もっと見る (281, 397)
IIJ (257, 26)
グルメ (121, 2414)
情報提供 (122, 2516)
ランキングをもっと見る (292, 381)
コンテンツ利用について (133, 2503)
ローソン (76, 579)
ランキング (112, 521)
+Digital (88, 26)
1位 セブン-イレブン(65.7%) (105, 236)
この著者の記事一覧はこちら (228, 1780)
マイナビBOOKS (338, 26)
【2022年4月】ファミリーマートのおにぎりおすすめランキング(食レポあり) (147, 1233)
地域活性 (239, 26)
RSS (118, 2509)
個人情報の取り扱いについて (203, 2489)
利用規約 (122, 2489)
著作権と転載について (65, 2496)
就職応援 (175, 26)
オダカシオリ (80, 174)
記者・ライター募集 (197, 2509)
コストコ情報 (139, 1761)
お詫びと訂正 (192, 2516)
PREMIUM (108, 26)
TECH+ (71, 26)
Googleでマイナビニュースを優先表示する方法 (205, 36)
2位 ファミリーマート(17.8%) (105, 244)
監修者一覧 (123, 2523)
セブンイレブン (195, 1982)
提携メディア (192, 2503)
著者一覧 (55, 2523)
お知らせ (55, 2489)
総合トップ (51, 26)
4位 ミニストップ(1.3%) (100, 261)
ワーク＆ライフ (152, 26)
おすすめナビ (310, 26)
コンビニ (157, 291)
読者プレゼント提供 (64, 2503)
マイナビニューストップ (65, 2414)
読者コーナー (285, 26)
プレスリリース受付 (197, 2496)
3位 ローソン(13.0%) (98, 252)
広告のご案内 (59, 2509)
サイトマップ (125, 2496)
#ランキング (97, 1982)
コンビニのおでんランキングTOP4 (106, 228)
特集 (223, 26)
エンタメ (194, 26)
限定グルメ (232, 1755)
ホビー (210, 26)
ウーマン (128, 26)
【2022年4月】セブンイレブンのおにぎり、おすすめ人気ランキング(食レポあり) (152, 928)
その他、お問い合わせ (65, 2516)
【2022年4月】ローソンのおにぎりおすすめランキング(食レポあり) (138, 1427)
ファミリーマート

· · · ·

▶ AIM OF THE EXERCISE: Copy each entry above exactly, character for character.

▶ YOUR SOLUTION:
もっと見る (281, 397)
IIJ (257, 26)
グルメ (121, 2414)
情報提供 (122, 2516)
ランキングをもっと見る (292, 381)
コンテンツ利用について (133, 2503)
ローソン (76, 579)
ランキング (112, 521)
+Digital (88, 26)
1位 セブン-イレブン(65.7%) (105, 236)
この著者の記事一覧はこちら (228, 1780)
マイナビBOOKS (338, 26)
【2022年4月】ファミリーマートのおにぎりおすすめランキング(食レポあり) (147, 1233)
地域活性 (239, 26)
RSS (118, 2509)
個人情報の取り扱いについて (203, 2489)
利用規約 (122, 2489)
著作権と転載について (65, 2496)
就職応援 (175, 26)
オダカシオリ (80, 174)
記者・ライター募集 (197, 2509)
コストコ情報 (139, 1761)
お詫びと訂正 (192, 2516)
PREMIUM (108, 26)
TECH+ (71, 26)
Googleでマイナビニュースを優先表示する方法 (205, 36)
2位 ファミリーマート(17.8%) (105, 244)
監修者一覧 (123, 2523)
セブンイレブン (195, 1982)
提携メディア (192, 2503)
著者一覧 (55, 2523)
お知らせ (55, 2489)
総合トップ (51, 26)
4位 ミニストップ(1.3%) (100, 261)
ワーク＆ライフ (152, 26)
おすすめナビ (310, 26)
コンビニ (157, 291)
読者プレゼント提供 (64, 2503)
マイナビニューストップ (65, 2414)
読者コーナー (285, 26)
プレスリリース受付 (197, 2496)
3位 ローソン(13.0%) (98, 252)
広告のご案内 (59, 2509)
サイトマップ (125, 2496)
#ランキング (97, 1982)
コンビニのおでんランキングTOP4 (106, 228)
特集 (223, 26)
エンタメ (194, 26)
限定グルメ (232, 1755)
ホビー (210, 26)
ウーマン (128, 26)
【2022年4月】セブンイレブンのおにぎり、おすすめ人気ランキング(食レポあり) (152, 928)
その他、お問い合わせ (65, 2516)
【2022年4月】ローソンのおにぎりおすすめランキング(食レポあり) (138, 1427)
ファミリーマート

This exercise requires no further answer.